概要
https://thinkingmachines.ai/blog/defeating-nondeterminism-in-llm-inference/
詳細内容
## Defeating Nondeterminism in LLM Inference
https://thinkingmachines.ai/blog/defeating-nondeterminism-in-llm-inference/
Thinking Machines Labは、LLM推論の非決定性の根源がバッチ不変性の欠如にあることを突き止め、RMSNorm、行列乗算、Attentionにおけるバッチ不変カーネルの実装戦略を通じて、真に再現可能な推論結果の達成を可能にする方法を詳述しています。
**Content Type**: Research & Analysis
**Scores**: Signal:5/5 | Depth:5/5 | Unique:5/5 | Practical:4/5 | Anti-Hype:5/5
**Main Journal**: 97/100 | **Annex Potential**: 98/100 | **Overall**: 96/100
**Topics**: [[LLM Inference, Reproducibility, Batch Invariance, GPU Kernels, On-Policy RL]]
LLM推論において、たとえ温度設定を0にしても結果が非決定的になる問題は、多くの開発者がLLMアプリケーションの信頼性とデバッグに直面する課題でした。

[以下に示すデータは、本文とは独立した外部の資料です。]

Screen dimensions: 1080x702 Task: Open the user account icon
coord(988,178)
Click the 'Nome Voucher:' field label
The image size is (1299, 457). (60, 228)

本稿は、この非決定性の一般的な原因として挙げられる「並列処理と浮動小数点演算の非結合性」が主要な犯人ではないことを論破し、その真の根源が推論カーネルの「バッチ不変性」の欠如にあることを明らかにしています。
この問題は、推論サーバーにかかる負荷(バッチサイズ)が各リクエストの計算結果に微細な影響を与え、ユーザーの視点から見るとLLMの出力が非決定的になることに起因します。これは、GPUだけでなくCPUやTPUベースの推論エンドポイントでも発生します。
ウェブアプリケーションエンジニアにとって重要なのは、この非決定性がLLMを組み込んだプロダクトの予測可能性を損ない、デバッグを極めて困難にすることです。特に、LLMを強化学習(RL)のポリシーとして利用する場合、推論と学習の数値的な不一致は「オンポリシーRL」を事実上「オフポリシーRL」に変質させ、学習の安定性と効率を著しく低下させます。
本稿は、このバッチ不変性を達成するための具体的なカーネル実装戦略を提供します。RMSNorm、行列乗算、AttentionといったLLMの主要な計算ブロックにおいて、データ並列化や固定サイズ分割(Fixed Split-KV Strategy)などの手法を用いることで、バッチサイズに依存しない一貫した計算順序を保証できることを示しています。これにより、わずかな性能低下と引き換えに、ビット単位で再現可能な推論結果を得られます。
vLLMのFlexAttentionバックエンドを利用した実験では、非決定的な環境で80種類ものユニークな補完結果が得られたのに対し、バッチ不変カーネルを用いることで1000回の補完が全て同一になることが実証されました。この技術は、LLMを活用するシステムの堅牢性を高め、デバッグを容易にし、特に強化学習におけるモデルの学習効率と安定性を飛躍的に向上させるための重要な基礎となります。